(Beginning of Material provided)

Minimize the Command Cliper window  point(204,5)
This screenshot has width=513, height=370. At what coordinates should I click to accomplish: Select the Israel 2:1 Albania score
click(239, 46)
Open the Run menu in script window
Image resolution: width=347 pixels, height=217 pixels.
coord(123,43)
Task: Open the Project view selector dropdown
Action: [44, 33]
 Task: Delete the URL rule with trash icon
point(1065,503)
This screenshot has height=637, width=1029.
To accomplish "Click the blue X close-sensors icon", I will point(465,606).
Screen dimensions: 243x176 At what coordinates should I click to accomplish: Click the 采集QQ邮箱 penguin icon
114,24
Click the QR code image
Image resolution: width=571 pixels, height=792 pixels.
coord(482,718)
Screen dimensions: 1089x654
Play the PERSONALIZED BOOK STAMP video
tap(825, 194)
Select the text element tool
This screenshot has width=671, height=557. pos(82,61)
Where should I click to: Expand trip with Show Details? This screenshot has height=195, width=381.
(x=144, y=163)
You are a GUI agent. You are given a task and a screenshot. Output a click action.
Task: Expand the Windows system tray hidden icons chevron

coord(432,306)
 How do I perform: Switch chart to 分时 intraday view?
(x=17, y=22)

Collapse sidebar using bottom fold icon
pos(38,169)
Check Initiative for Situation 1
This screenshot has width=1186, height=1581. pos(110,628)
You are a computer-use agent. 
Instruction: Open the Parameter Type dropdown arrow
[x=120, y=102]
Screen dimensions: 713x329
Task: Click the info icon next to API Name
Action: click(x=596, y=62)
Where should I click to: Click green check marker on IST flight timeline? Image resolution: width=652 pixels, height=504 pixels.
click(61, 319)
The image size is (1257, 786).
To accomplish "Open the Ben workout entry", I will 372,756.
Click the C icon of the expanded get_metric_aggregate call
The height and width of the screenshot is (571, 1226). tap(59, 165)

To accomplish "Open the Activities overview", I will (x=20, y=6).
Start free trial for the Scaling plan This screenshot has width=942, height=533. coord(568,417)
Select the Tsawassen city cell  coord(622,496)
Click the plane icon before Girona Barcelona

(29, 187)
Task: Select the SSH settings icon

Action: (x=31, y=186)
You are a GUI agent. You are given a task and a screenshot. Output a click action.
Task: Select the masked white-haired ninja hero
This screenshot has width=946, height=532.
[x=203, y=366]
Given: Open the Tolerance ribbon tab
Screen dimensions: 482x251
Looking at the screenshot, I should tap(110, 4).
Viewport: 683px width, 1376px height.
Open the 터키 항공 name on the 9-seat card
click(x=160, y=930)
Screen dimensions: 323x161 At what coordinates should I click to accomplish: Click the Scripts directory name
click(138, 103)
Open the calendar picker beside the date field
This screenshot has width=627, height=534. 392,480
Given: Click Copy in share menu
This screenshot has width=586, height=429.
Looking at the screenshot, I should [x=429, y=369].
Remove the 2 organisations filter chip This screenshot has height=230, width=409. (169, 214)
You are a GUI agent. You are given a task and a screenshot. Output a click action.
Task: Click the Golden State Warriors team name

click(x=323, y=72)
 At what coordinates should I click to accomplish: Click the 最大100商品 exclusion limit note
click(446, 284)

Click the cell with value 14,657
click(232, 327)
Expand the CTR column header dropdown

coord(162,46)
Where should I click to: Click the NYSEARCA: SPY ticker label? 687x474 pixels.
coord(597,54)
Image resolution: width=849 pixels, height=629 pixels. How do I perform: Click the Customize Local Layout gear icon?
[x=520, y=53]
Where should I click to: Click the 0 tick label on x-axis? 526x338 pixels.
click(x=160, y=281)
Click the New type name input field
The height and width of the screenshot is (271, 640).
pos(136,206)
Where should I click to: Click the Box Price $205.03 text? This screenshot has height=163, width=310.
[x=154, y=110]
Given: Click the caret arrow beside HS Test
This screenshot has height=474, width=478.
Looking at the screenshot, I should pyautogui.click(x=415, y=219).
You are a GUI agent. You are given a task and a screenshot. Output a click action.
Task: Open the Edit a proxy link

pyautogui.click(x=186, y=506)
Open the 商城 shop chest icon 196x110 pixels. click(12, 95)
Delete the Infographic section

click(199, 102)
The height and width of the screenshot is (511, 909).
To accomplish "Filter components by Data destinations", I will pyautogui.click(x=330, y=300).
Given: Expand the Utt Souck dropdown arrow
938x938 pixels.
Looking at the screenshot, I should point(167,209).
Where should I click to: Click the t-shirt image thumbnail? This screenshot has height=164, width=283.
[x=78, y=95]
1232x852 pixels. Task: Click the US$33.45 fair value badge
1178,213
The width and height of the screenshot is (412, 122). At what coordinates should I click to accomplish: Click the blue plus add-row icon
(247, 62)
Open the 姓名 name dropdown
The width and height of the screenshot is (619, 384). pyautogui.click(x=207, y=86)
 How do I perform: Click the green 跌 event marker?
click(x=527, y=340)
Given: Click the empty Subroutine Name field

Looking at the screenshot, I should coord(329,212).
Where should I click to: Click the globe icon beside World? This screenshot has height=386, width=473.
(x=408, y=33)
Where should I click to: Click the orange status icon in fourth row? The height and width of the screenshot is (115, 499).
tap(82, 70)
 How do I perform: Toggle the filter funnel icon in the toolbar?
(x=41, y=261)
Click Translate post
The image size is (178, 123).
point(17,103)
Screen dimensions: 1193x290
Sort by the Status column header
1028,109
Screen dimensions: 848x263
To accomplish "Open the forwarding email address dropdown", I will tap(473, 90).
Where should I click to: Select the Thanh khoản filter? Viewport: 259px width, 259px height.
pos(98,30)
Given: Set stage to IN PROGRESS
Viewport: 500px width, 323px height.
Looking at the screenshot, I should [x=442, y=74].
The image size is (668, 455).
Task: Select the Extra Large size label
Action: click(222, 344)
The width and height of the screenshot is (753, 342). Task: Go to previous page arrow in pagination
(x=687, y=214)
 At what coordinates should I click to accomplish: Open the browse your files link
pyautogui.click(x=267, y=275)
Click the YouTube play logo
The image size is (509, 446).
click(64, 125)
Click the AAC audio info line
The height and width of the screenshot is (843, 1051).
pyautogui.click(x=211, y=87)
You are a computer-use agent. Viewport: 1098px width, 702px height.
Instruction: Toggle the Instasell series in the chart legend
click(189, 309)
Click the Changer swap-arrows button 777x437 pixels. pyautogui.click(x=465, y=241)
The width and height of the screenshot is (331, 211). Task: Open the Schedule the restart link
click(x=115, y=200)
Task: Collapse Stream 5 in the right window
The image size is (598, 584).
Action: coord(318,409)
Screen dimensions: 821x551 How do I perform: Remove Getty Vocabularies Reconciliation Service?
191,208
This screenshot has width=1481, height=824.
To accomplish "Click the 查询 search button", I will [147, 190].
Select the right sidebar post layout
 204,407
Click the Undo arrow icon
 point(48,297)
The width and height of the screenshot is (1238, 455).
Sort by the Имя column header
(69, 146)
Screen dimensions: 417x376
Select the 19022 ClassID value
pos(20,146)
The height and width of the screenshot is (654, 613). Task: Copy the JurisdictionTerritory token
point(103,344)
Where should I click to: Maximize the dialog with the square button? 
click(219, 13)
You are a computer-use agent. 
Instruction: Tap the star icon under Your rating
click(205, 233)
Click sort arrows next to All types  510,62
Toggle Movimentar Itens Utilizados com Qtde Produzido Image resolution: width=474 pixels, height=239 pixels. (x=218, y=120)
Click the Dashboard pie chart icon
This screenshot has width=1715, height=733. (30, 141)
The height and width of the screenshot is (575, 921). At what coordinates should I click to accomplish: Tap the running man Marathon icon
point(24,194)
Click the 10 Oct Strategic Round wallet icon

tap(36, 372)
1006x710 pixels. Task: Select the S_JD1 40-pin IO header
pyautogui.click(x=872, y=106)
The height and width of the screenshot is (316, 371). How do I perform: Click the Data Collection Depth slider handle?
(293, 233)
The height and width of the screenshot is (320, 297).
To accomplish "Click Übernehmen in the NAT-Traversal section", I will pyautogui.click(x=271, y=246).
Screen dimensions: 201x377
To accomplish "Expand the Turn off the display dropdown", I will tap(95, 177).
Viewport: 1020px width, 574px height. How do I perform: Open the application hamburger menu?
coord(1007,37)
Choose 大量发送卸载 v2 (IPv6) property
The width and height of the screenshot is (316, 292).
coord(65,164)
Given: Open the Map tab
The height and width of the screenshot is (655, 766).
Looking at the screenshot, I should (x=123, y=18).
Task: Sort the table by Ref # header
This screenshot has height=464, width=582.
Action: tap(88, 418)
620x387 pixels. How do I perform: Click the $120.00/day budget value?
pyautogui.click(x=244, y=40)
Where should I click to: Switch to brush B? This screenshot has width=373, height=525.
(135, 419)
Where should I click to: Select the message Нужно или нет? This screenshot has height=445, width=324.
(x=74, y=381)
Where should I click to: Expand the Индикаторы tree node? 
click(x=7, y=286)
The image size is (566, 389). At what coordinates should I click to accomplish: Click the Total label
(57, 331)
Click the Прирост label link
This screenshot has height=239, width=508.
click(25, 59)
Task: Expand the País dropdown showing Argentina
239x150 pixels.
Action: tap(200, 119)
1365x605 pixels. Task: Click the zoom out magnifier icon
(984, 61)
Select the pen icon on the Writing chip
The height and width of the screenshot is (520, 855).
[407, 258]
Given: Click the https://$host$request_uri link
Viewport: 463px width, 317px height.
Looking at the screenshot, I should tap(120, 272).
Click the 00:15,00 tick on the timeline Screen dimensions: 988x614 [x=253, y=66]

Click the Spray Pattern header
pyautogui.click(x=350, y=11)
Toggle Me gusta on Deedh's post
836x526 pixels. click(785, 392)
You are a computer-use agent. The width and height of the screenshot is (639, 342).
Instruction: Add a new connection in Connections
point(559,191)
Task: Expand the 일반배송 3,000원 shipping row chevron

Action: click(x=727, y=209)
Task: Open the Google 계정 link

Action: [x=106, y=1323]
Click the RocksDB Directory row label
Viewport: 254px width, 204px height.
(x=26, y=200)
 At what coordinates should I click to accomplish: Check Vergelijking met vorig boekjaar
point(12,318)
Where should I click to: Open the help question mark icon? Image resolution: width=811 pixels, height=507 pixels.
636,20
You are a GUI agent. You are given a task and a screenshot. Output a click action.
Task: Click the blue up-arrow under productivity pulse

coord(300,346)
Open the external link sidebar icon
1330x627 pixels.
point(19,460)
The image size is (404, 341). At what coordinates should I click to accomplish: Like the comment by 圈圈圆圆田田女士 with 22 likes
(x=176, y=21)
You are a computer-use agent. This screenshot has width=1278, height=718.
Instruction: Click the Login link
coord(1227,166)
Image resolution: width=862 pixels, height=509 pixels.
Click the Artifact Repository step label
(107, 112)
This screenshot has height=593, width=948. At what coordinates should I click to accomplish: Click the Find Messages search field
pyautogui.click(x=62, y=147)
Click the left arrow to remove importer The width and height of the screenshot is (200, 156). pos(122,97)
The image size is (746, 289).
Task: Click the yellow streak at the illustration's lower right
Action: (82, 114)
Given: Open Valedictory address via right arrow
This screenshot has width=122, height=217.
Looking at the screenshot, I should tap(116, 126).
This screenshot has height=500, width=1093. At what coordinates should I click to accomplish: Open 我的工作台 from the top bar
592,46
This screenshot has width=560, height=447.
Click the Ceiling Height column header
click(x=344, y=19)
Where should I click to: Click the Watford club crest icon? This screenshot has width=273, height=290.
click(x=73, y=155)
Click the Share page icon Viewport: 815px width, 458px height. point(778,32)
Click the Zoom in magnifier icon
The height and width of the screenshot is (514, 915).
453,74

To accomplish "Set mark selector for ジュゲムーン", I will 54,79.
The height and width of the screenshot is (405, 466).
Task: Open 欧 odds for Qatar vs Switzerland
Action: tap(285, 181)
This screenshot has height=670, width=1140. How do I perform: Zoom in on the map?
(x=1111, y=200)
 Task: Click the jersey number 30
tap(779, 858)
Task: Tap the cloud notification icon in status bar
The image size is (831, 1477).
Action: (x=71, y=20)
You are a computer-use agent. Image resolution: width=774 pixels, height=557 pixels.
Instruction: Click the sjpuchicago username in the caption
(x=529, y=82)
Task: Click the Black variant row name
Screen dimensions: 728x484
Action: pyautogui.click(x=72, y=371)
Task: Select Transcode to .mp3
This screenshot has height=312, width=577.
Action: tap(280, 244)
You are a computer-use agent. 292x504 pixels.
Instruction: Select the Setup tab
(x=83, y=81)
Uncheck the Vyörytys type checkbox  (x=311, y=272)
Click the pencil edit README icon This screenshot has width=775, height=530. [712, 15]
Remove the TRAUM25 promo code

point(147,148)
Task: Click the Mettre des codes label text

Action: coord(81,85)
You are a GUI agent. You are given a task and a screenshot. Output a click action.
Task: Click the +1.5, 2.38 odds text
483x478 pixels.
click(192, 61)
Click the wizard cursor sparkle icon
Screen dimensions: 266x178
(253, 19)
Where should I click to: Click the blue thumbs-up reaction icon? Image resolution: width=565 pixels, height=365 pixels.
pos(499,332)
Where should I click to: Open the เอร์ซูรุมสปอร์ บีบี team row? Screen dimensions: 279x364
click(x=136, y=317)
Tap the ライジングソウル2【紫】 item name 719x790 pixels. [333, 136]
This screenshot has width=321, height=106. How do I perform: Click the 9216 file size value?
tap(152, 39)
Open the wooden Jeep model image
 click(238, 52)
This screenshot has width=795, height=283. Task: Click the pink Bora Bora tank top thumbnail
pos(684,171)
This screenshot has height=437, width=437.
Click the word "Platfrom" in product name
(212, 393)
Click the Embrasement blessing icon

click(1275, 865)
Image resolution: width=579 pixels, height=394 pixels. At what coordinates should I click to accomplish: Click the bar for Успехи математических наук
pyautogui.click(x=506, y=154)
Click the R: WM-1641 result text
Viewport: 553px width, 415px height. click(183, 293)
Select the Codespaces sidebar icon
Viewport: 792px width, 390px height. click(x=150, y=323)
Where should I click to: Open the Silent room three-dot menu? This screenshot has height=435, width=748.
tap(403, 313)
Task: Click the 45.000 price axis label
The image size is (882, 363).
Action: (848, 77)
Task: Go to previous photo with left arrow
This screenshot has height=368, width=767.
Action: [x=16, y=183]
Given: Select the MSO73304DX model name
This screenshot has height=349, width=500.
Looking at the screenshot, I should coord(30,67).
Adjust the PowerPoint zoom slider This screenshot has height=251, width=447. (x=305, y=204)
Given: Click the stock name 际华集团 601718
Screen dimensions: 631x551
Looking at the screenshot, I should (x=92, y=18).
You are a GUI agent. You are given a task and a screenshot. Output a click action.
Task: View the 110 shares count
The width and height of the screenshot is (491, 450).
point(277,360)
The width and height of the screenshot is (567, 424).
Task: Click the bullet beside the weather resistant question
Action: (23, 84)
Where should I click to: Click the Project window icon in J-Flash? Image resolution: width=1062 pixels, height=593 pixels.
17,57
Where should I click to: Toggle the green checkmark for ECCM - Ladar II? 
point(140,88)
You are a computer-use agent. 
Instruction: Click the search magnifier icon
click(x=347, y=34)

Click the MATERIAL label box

(End of Material provided)

◆ Exercise brief
Exactly the lines from the one containing "This screenshot has height=437, width=437." to the final line of the entries must be restated, and no others.

◆ Reply
This screenshot has height=437, width=437.
Click the word "Platfrom" in product name
(212, 393)
Click the Embrasement blessing icon

click(1275, 865)
Image resolution: width=579 pixels, height=394 pixels. At what coordinates should I click to accomplish: Click the bar for Успехи математических наук
pyautogui.click(x=506, y=154)
Click the R: WM-1641 result text
Viewport: 553px width, 415px height. click(183, 293)
Select the Codespaces sidebar icon
Viewport: 792px width, 390px height. click(x=150, y=323)
Where should I click to: Open the Silent room three-dot menu? This screenshot has height=435, width=748.
tap(403, 313)
Task: Click the 45.000 price axis label
The image size is (882, 363).
Action: (848, 77)
Task: Go to previous photo with left arrow
This screenshot has height=368, width=767.
Action: [x=16, y=183]
Given: Select the MSO73304DX model name
This screenshot has height=349, width=500.
Looking at the screenshot, I should coord(30,67).
Adjust the PowerPoint zoom slider This screenshot has height=251, width=447. (x=305, y=204)
Given: Click the stock name 际华集团 601718
Screen dimensions: 631x551
Looking at the screenshot, I should (x=92, y=18).
You are a GUI agent. You are given a task and a screenshot. Output a click action.
Task: View the 110 shares count
The width and height of the screenshot is (491, 450).
point(277,360)
The width and height of the screenshot is (567, 424).
Task: Click the bullet beside the weather resistant question
Action: (23, 84)
Where should I click to: Click the Project window icon in J-Flash? Image resolution: width=1062 pixels, height=593 pixels.
17,57
Where should I click to: Toggle the green checkmark for ECCM - Ladar II? 
point(140,88)
You are a computer-use agent. 
Instruction: Click the search magnifier icon
click(x=347, y=34)

Click the MATERIAL label box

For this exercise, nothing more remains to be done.